Kevin Hart: Zero Fucks Given review – one hell of a living room

By Jonathon Wilson
Published: November 17, 2020 (Last updated: July 7, 2023)
Kevin Hart: Zero Fucks Given review -


Direct from his palatial living room, Kevin Hart riffs on Covid, getting older, and brick oven pizzas in his latest Netflix special.

Kevin Hart: Zero Fucks Given debuted on Netflix on November 17, 2020.

I suppose I should have known.

When I read that Kevin Hart’s latest Netflix specialNo Fucks Given, was performed and filmed in his living room, I expected, obviously naively, it to be a more lo-fi affair than his standard pyrotechnic-festooned arena shows. But this is the most successful comedian in the world, perhaps in the history of comedy, and that level of success obviously buys you certain comforts. As it turns out, those comforts include a palatial living that looks like a movie set and can cram in a bigger audience than most comedy clubs. As Hart explains in his opener, he’s not comfortable being anywhere else but home at the moment — if I had his house, I don’t think I would be either.

Of course, there’s a reason to stay inside now — Covid, or “The Vid” as Hart calls it, since it makes it sound as dangerous as AIDS. Hart and his family contracted Covid-19 back in the early days before it was a trend, but it was mostly kept quiet because Tom Hanks had it at the same time and his level of celebrity would have eclipsed Hart’s announcement. That’s as good a reason as any to stay inside, and it’s nice to hear a celebrity — someone with a stage in their living room, no less — admit to having similar anxieties as we did. I didn’t spend $20,000 on masks, but I might have done if I had that level of disposable income.

And staying inside means that Hart has nothing else to talk about except his day-to-day with his wife and kids, which leads into a bit about his dumb son and private schools “breeding b*tches”. That’s a position I can respect. Of course, my kids don’t go to private school but, again, maybe they would if I could afford it. It’s easy to hate on very rich and successful people like Kevin Hart, especially when he talks about his kids being spoiled by their circumstances. When they stay with their mother, they act like they’re in Baghdad. They’ve only ever flown private. They’ve only ever been chaperoned to the front of queues at amusement parks. That’s rich people sh*t, for sure. But for those of us who’ve been in those queues, who continue to be in those queues, can we really say we wouldn’t do the exact same thing if we could?

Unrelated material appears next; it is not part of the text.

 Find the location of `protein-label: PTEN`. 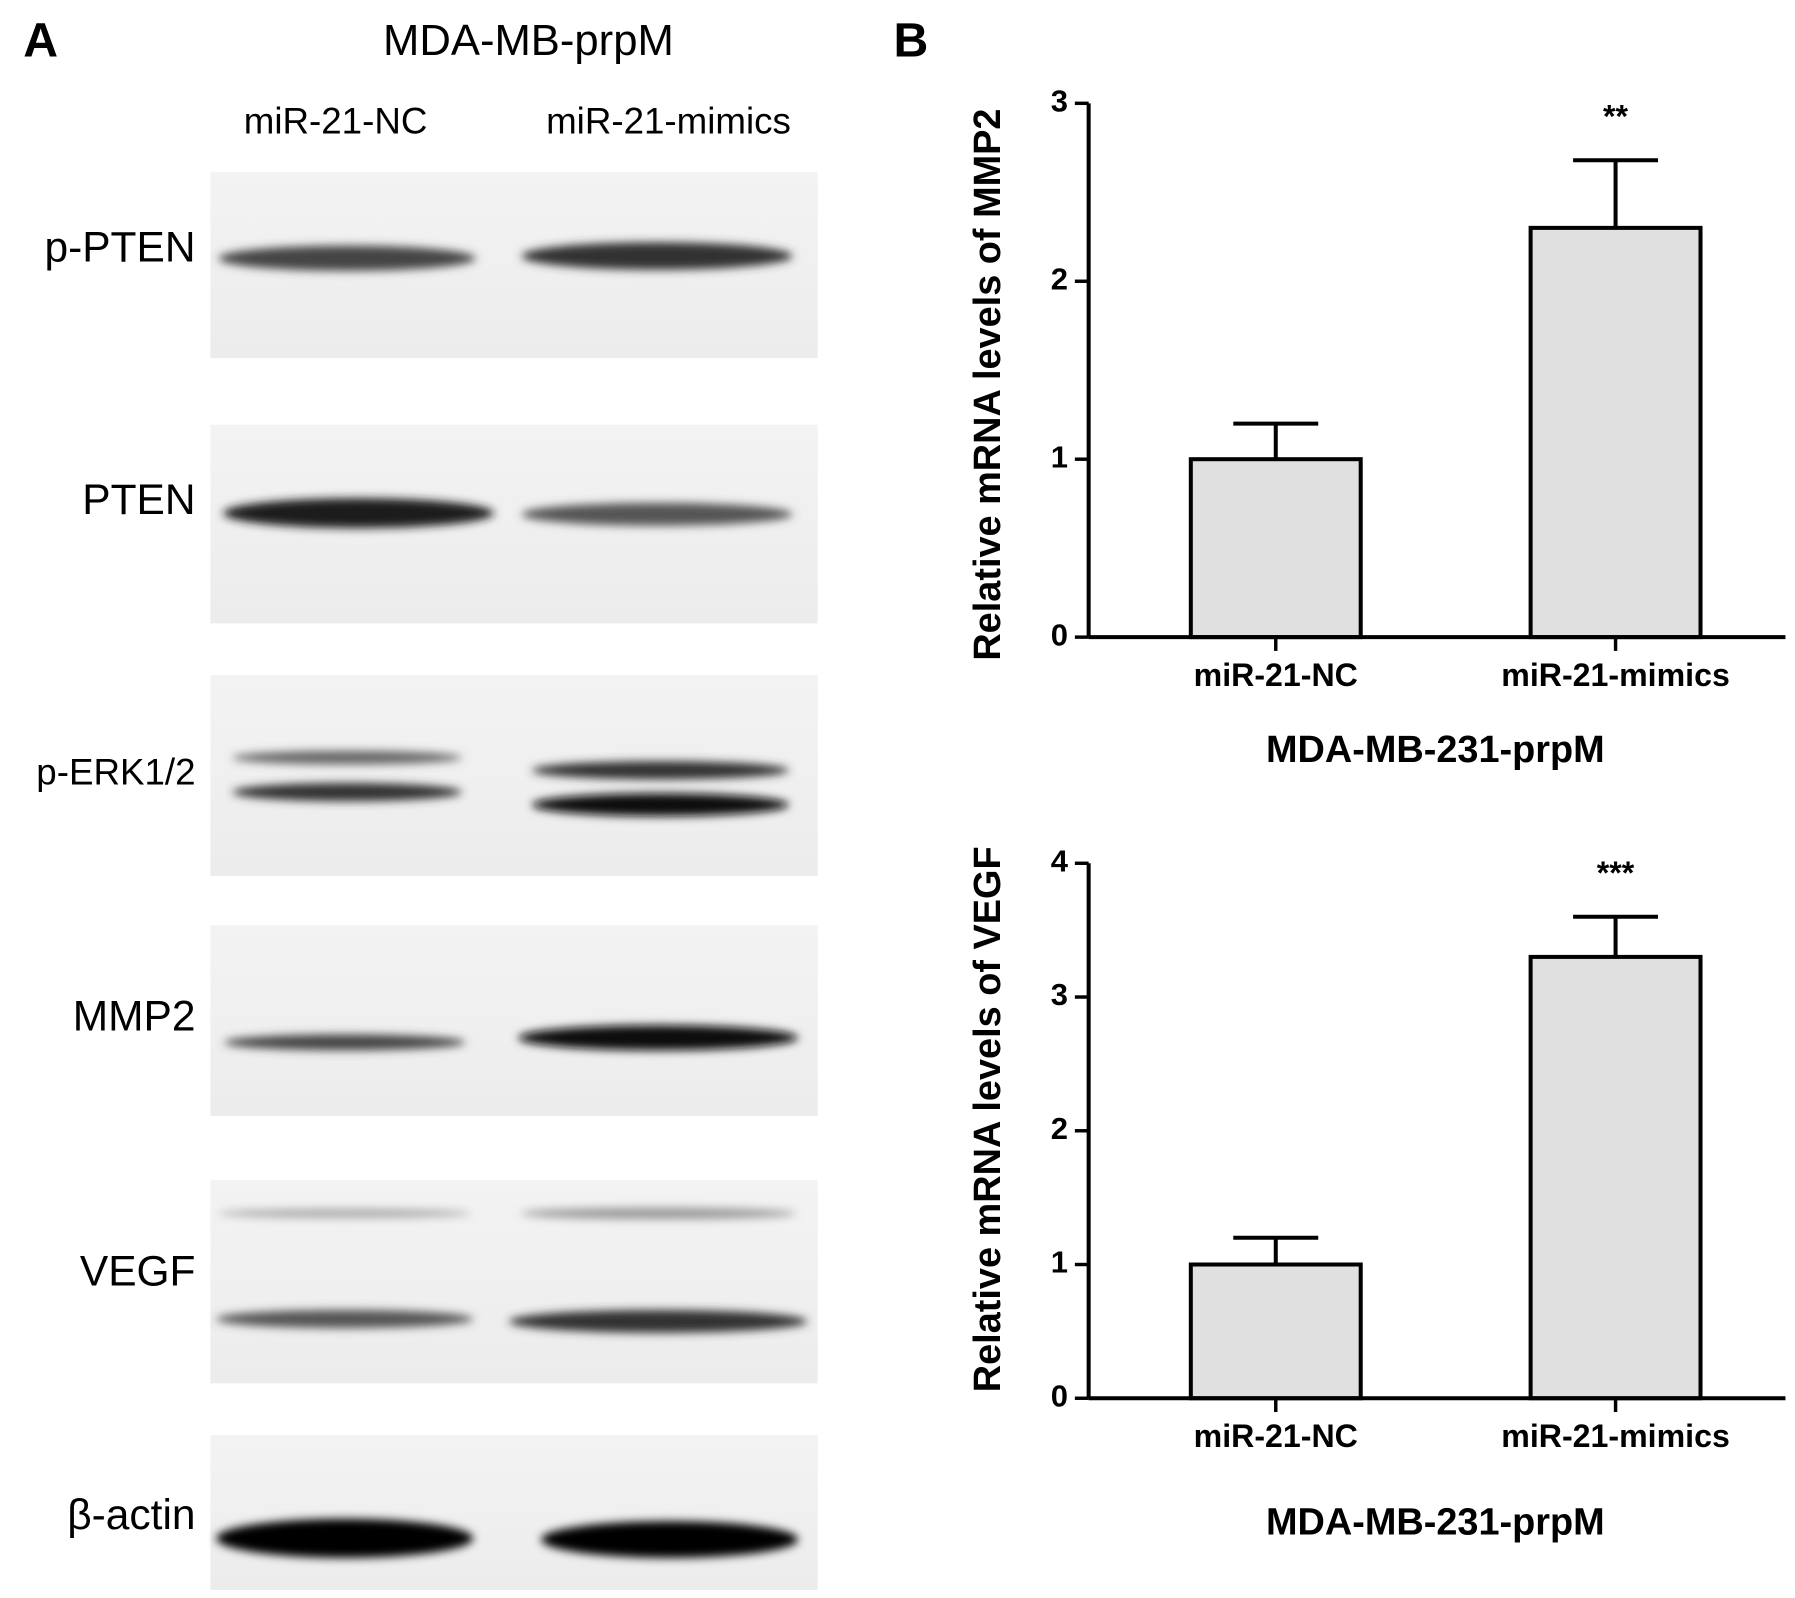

This has always been the secret of Hart’s monumental success. He comes from nothing, and he still remembers what it was like. He knows he’s only sending his kids to private schools because that’s what you do when you’re rich, and he knows that they’re spoiled as a result. That’s why he’s still likable; we get to see ourselves in his success, those lingering attitudes of normality that still peep out through his moneyed facade. Those are our attitudes. And as it turns out, no amount of money in the world can protect you from the usual petty arguments with the spouse. It can’t stop you from getting older, can’t stop your nights out becoming aimless, or discussions about gout creeping into your group chats (I’m not sure we needed the visual aid here, but I guess there had to be some post-production flourishes).

A lot of Kevin Hart: Zero Fucks Given is about Hart getting older. The sex dries up, for one thing. But what also happens is your kids and nephews and such all grow into the lifestyle you left behind. Hart’s problem isn’t so much growing out of the party lifestyle — especially since he kept getting caught in compromising positions as a result of it — but trying to find something else to do instead. It’s hard for all of us, but it seems much harder for celebrities. You go for dinner at Jerry Seinfeld’s house and all of a sudden you have brick pizza oven envy. You try and take up boxing and the biggest fight is trying to just treat it as a hobby (then comes realizing you’re too old and pampered even for that.)

When he discusses having been compared to a one-armed boxer with a squeaky voice, Hart wonders aloud if it’ll be the one-armed community who cancel him next. Probably. But he’s in the comfort of his own home, isn’t he? Can’t he say what he wants? He certainly seems to think so, and judging by that living room, if he keeps doing what he’s doing he’s going to be just fine.